Giuseppe "Enzo" Mangion (born 1959) is a Sicilian mafioso and widely recognized as a senior member of the notorious Catania Mafia family.

== Criminal career ==
Born in 1959, "Enzo" Mangion is the son of Francesco Mangion, known as "Ciuzzu u Firraru", man of honour, close confidant, and lieutenant of Catania mafia boss Benedetto Santapaola. Enzo inherited not only familial ties to organized crime but also a central role in its continuation.

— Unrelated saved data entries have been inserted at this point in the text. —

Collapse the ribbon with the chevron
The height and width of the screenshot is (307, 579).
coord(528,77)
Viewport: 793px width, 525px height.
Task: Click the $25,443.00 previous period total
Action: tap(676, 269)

Mangion's criminal involvement spans many decades. He was first judicially recognized for his integral participation in the mafia association, as well as for crimes including robbery and extortion committed between 2001 and 2002. These led to a conviction under the "Dionisio" anti-mafia operation, launched in 2005. Though he served time, his legal representatives claimed that his sentence had been effectively completed due to earned early release allowances.

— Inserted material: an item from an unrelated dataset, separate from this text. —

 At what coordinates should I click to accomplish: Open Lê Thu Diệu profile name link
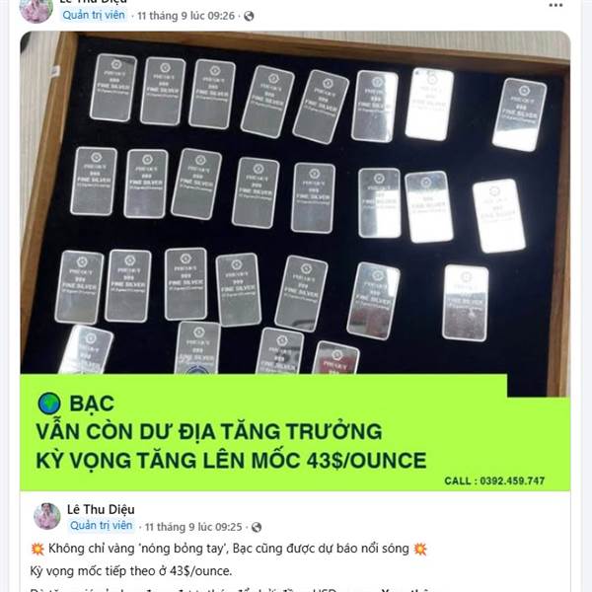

In addition to his criminal convictions, Mangion was named in multiple high-profile legal proceedings, including the "Garibaldi" case, which concerned mafia infiltration in public hospital contracts. In wiretapped conversations cited in judicial documents, Mangion discussed longstanding associations with political figures such as Senator Pino Firrarello, dating back to 1986. These accounts detail how Mangion interceded with his then-fugitive father to end harassment suffered by Firrarello. The tribunal later transferred evidence to the public prosecutor, though the associated case was eventually dismissed.

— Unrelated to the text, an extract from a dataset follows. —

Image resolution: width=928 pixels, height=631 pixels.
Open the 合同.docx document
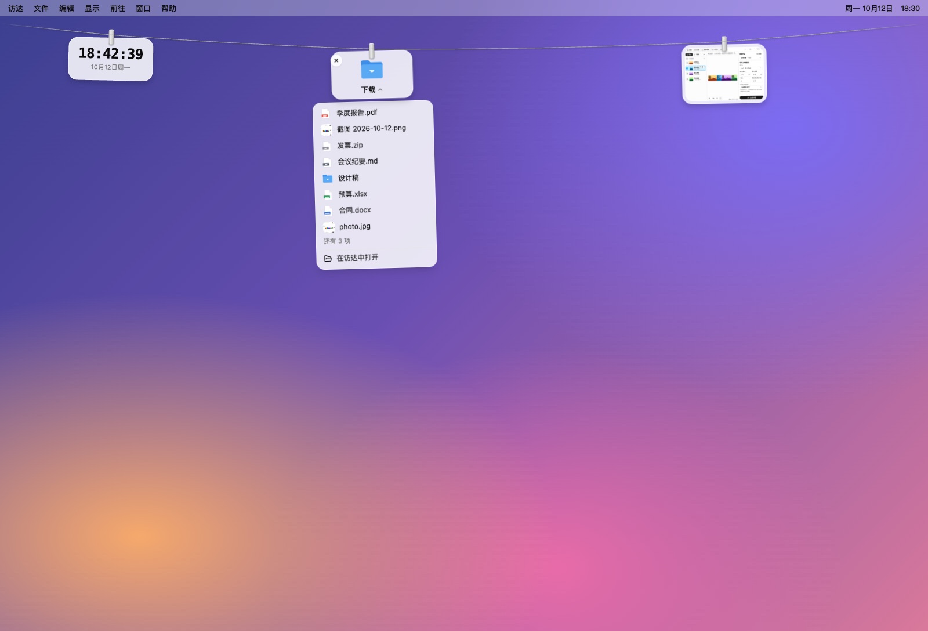click(377, 210)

In 2021, investigators reconstructed the close ties between Enzo Mangion and Antonio Tomaselli, who served as acting head of the Catania Mafia family and a key figure within the Ercolano faction between 2016 and 2017. This connection emerged during one of the proceedings stemming from the broader "Samael" investigation. According to testimony provided by a ROS officer during the trial, Mangion was identified as the individual responsible for managing the clan's laundered funds—effectively serving as Cosa Nostra's financial safe-keeper. Surveillance operations, including hidden cameras and wiretaps, captured direct money exchanges at Mangion's residence, where he allegedly collaborated with figures such as Giuseppe Cesarotti, believed to have been tasked with reinvesting the illicit capital accumulated by the Santapaola, Ercolano, and Mangion families throughout the 1970s, 1980s, and 1990s.

In 2022, the Court of Appeal reaffirmed a 2009 conviction for mafia association, imposing a definitive sentence of 19 years and 3 months. As of 2025, Mangion remains incarcerated. Judicial authorities have repeatedly emphasized his high-ranking position within the criminal network, his ongoing ability to transmit and receive instructions, and the strategic role played by family ties, particularly with his sister Francesca and her husband, Aldo Ercolano, believed to be the leader of the Ercolano faction of the Catania Mafia.

According to the court, Mangion's communications, either in person, by phone, or through prison visits, continue to pose a risk of maintaining and reinforcing the mafia's operational structure. The sustained implementation of restrictive measures is seen as necessary both to prevent obstruction of justice and to limit the mafia's influence in the Catania region.